Blogparade : Älter als ich – Filme aus einer anderen Zeit…

oder: die 10 besten Filme vor meiner Geburt.

In den letzten Wochen hatte ich Zeit genug zum Lesen, und da bin ich bei

http://miss-booleana.de/2015/11/21/blogparade-aelter-als-ich-filme-aus-einer-anderen-zeit/

auf eine Blogparade gestoßen, in der wir bis zum 1. Januar des kommenden Jahres Zeit haben, zehn Filme vorzustellen, die vor unserer Geburt erschienen sind und die wir für die besten halten – sowie noch einen aus dem Jahr unserer Geburt. Da ich 1967 geboren wurde, rutschen da natürlich Filme wie „Watership Down“ oder „Thomas Crown ist nicht zu fassen“ durch das Raster; aber auch ohne diese Meilensteine der Filmkunst fallen mir noch genügend Filme ein, die es wert sind, in dieser Blogparade genannt zu werden.

Daraus eine Auswahl zu treffen, ist mir nicht leicht gefallen: Warum dieser und nicht ein anderer? Ich glaube, es ist reine Gefühlssache, und in den letzten Tagen habe ich mir die Mühe gemacht, mir einige davon zu Hause auf DVD anzuschauen. Die Filme habe ich chronologisch geordnet (also den ältesten zuerst), und wenn zwei Filme aus demselben Jahr stammen, kam die alphabetische Reihenfolge zum Zug.

Nun denn, so lasst mich das Werk beginnen.

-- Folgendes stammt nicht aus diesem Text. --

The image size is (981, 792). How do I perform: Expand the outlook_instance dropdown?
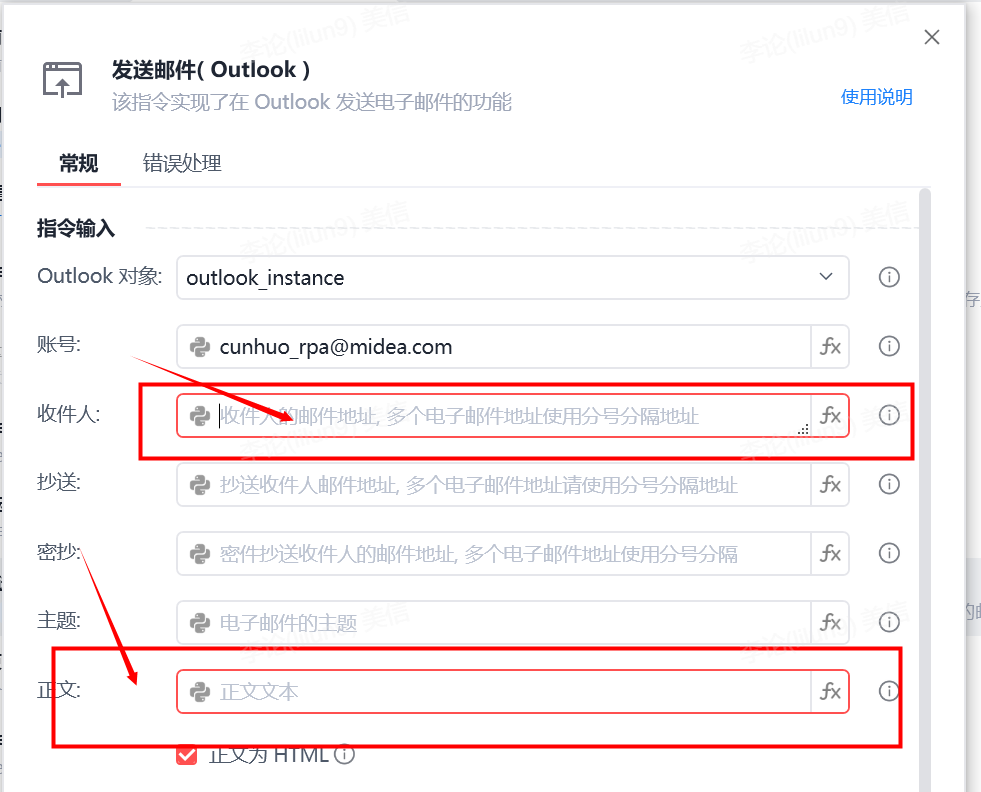[826, 277]
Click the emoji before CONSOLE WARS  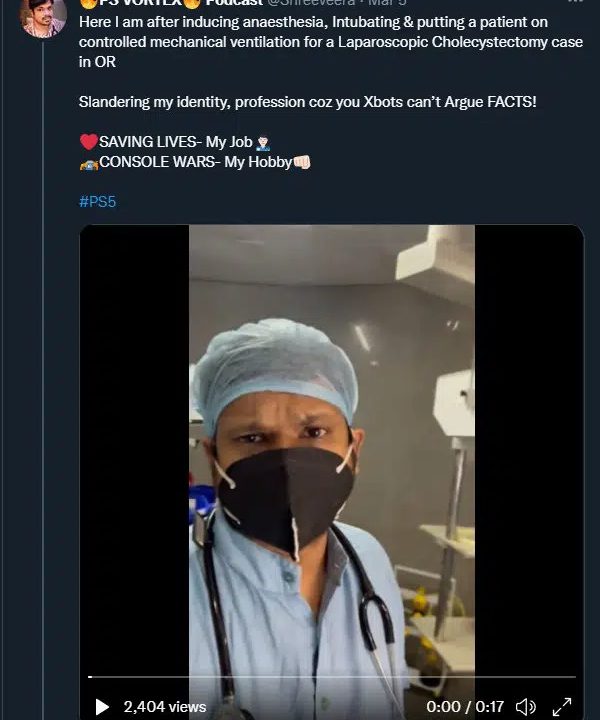pyautogui.click(x=87, y=162)
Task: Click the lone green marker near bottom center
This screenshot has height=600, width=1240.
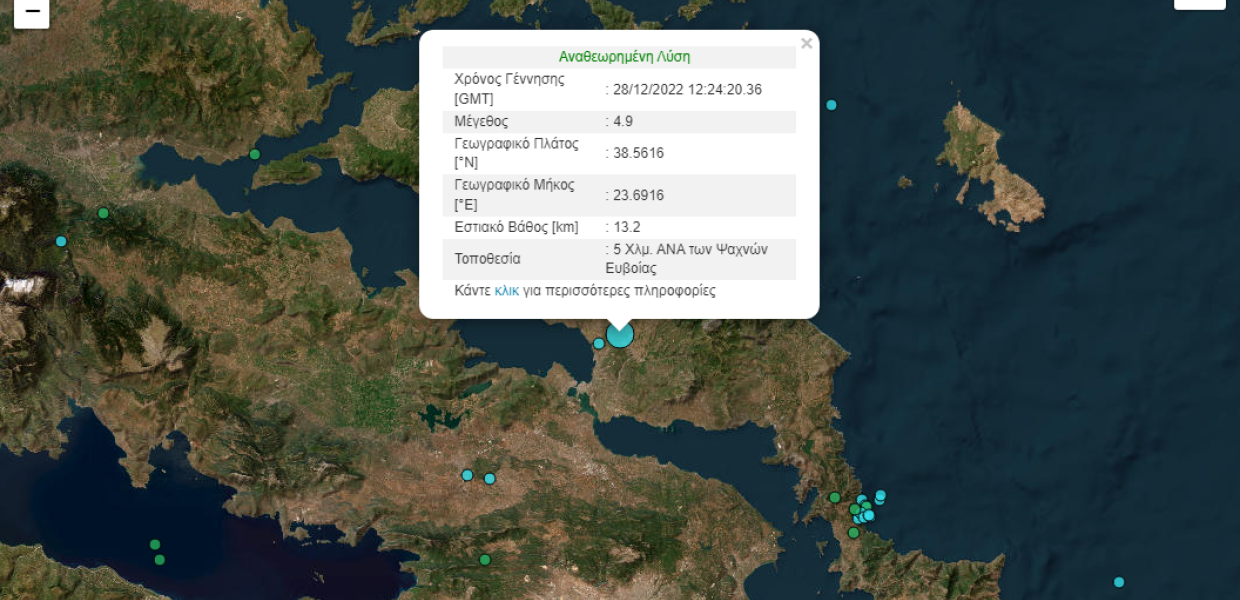Action: click(485, 560)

Den Anfang macht

(1) Nosferatu – eine Symphonie des Grauens von F.W. Murnau (1922):

Grusel par excellence, in schwarz-weiß. Im Grunde erzählt der Stummfilm Bram Stokers Geschichte von Dracula und läuft zu seiner vollen Größe auf, wenn man ihn, wie wir, in einem Theater auf einer großen Leinwand, untermalt von großer Orchesterbegleitung durch die Frankfurter Neue Philharmonie vorgeführt bekommt.

Unvergleichlich ist für mich die Szene, in der der Schatten des kahlköpfigen Vampirs mit ausgestreckten Klauenhänden die Treppe in Wisborg hinaufgeistert – man stelle sich das Spektakel wie auf der Tasse (Beitragsbild oben) vor – oder wenn unzählige Ratten dem frisch angelegten Schiff entströmen und sich in den Straßen der Stadt ausbreiten. Ich hatte mir kurzzeitig überlegt, mit Panzerkreuzer Potemkin (1925 – der erste Gammelfleischskandal, der die Leinwand eroberte), Ben Hur (1925 – das Originalmonumentalepos mit Ramon Novarro) oder Metropolis (1927) zu beginnen, aber von all den Filmen hat mich der nur 94 Minuten lange Vampirfilm am meisten beeindruckt.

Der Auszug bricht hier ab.